__Textauszug__:
########################################
Bild unter dem Titel „Irrer Amokläufer“
Es gibt aber auch die in der Aufmerksamkeitsgesellschaft Überflüssigen, die meist alleine und mit weitaus geringerer Vorbereitung ihr Fanale als „surrealistische“ Tat inszenieren, also als nicht mit einer Ideologie verbundener Terrorakt, der auch zum Preis des Lebens oder einer langen Strafe Aufmerksamkeit und damit Prominenz erzeugen soll. Alkohol, Drogen, psychische Erkrankungen, persönliche Misserfolgserlebnisse oder, wie auch beim „Berliner Amokläufer“, Zerfall der Familie, schnell aufbrechende Aggressivität, Faszination an Waffen und die heute üblicherweise zur Erklärung angeführten gewalttätigen Computerspiele (Eine Nachbarstochter über Mike: „Er spielte ständig brutale Computerspiele. In einem lief ein Mann mit einer Axt herum, tötete wahllos Leute“, so Bild) mögen Auslöser oder Hintergrund sein, die desaströsen Folgen der selektiven Aufmerksamkeitsökonomie werden aber seltsamerweise nicht gerne thematisiert, als wolle man einen zu klaren Blick auf das Mediengeschäft und die aktuelle gesellschaftliche Wirklichkeit vermeiden.
Der Preis für den Glanz der einen, die sich einer globalen Medienöffentlichkeit mit großen Einkommen erfreuen, sind die meist anonymen Leiden der Fans und Deklassierten, der zu Zuschauern verdammten Masse. Explosiv wird das, weil die von der Aufmerksamkeitsgesellschaft versprochene und verlangte Prominenz mit Anerkennung, unabdingbar für das Selbstwertgefühl eines jeden Menschen, verbunden ist. Die „kleine“ Anerkennung unter Freunden, in der Familie oder in Beziehungen reicht oft nicht mehr angesichts der möglichen Prominenz hin, gleicht das Defizit nicht aus.
########################################
__Datensatzabschnitt__:
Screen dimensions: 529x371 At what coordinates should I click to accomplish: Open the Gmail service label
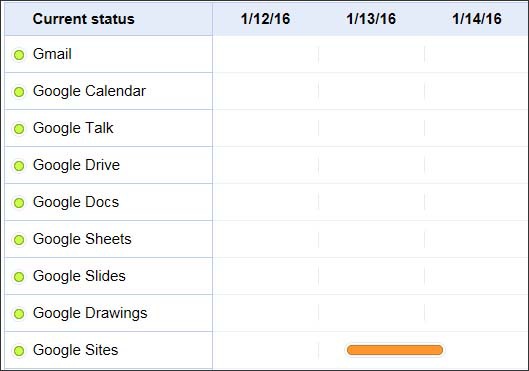(x=52, y=54)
########################################
__Arbeitsauftrag__:
Führe den Text über die Aufmerksamkeitsgesellschaft im Anschluss an seinen letzten Satz weiter.

__Antwort__:
Normalerweise wird das Versagen in der Aufmerksamkeitsökonomie ruhig bleiben und sich in immer neuen Erwartungen und manchen Depressionen und anderen Verstimmungen erschöpfen. Aber manche Situationen laden wahrscheinlich dazu ein, den Sprung zu machen und die Anerkennung und Aufmerksamkeit durch eigene Leistung in einer plötzlich aufflammenden oder lange hochkochenden mörderischen Wut einzufordern. Amokläufe mit oder ohne suizidales Ende, das oft genug provoziert wird, sind eine Folge. Und wenn eine Öffentlichkeit aufgebaut wurde, die auf Gewalt starrt und nur auf die nächste Eruption wartet, wie das nach Potsdam und anderen Vorfällen im sowieso erregten Vorfeld der Weltmeisterschaft der Fall war, dann ist das ein Rahmen, um sich gewissermaßen in die kollektive Aufmerksamkeit und damit Anerkennung zu bomben, zu schießen oder, wie in diesem Fall, zu stechen.